Use neighbour module without calling parent's crate?

Hello everyone!

I'm dealing with module hierarchy. I have:

src/
  ecs/
    foo.rs
    bar.rs
  ecs.rs
  main.rs

With ecs.rs exposing module content:

// ecs.rs
mod foo;

pub use foo::do_something;

So I use ecs content in main.rs with:

// main.rs
mod ecs;
use crate::ecs;

ecs::do_something()

OK.

Now I want to use bar.rs content in foo.rs.
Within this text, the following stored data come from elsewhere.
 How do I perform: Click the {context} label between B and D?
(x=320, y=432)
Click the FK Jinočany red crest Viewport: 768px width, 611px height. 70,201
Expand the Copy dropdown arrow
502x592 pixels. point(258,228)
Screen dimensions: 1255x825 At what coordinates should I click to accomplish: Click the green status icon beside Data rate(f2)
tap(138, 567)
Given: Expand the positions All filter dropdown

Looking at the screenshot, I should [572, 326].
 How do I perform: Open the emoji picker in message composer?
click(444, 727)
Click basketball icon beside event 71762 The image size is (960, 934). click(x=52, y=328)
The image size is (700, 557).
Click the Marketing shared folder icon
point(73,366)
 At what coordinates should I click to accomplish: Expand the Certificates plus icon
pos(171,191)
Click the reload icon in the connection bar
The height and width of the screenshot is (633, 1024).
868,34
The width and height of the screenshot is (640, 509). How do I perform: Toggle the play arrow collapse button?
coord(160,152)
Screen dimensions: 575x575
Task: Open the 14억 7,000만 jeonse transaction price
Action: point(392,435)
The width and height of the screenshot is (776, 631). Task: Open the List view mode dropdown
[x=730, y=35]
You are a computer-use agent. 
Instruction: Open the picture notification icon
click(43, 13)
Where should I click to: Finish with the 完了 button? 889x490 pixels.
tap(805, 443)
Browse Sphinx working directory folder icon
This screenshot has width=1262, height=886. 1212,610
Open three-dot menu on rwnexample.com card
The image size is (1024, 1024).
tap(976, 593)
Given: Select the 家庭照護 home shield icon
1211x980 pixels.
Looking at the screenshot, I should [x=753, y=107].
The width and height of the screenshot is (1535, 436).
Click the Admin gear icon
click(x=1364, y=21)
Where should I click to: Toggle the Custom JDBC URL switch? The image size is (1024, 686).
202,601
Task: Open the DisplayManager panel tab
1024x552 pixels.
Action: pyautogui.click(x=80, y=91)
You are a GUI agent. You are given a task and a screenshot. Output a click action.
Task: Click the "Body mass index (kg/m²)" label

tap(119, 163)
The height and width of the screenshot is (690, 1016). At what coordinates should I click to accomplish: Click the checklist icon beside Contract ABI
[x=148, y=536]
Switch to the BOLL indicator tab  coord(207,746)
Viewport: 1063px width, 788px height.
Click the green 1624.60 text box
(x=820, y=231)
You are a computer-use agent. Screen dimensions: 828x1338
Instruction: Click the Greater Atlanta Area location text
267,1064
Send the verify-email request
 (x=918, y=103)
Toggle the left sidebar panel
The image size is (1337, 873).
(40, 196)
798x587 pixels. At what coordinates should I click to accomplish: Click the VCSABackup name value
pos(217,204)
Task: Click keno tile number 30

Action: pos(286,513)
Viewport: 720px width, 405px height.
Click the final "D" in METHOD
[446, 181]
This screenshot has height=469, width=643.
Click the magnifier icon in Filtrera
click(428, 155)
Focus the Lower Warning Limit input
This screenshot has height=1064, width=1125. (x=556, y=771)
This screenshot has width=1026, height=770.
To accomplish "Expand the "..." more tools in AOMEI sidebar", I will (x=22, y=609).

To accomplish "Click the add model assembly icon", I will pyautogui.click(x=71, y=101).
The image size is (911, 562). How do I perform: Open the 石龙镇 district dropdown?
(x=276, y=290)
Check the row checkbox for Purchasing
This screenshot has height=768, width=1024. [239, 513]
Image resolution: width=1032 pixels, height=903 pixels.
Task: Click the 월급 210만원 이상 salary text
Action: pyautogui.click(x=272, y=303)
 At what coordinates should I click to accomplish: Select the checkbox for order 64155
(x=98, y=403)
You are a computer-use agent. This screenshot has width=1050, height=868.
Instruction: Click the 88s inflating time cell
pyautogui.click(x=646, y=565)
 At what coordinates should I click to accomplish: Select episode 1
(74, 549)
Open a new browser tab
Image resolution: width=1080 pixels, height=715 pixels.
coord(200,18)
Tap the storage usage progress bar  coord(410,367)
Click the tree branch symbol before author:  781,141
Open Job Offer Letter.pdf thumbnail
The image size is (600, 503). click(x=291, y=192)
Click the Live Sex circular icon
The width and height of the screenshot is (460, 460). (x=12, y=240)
My only working solution is to add bar as mod:

// ecs.rs
mod foo;
mod bar; // declared here

pub use foo::do_something;

And use it in foo.rs like this:

// foo.rs
use crate::ecs::bar;

pub fn do_something() {
    bar::hello();
}

My problem is about giving the whole path:

use crate::ecs::bar;

I would like something that doesn't depends on full ecs path. A python-ish way would be:

// foo.rs
use .bar;
use crate::.::bar;

ecs module is a black box, internals shouldn't even known its name.

So, how foo.rs or bar.rs could use each other without having to specify the parent module name? What am I missing?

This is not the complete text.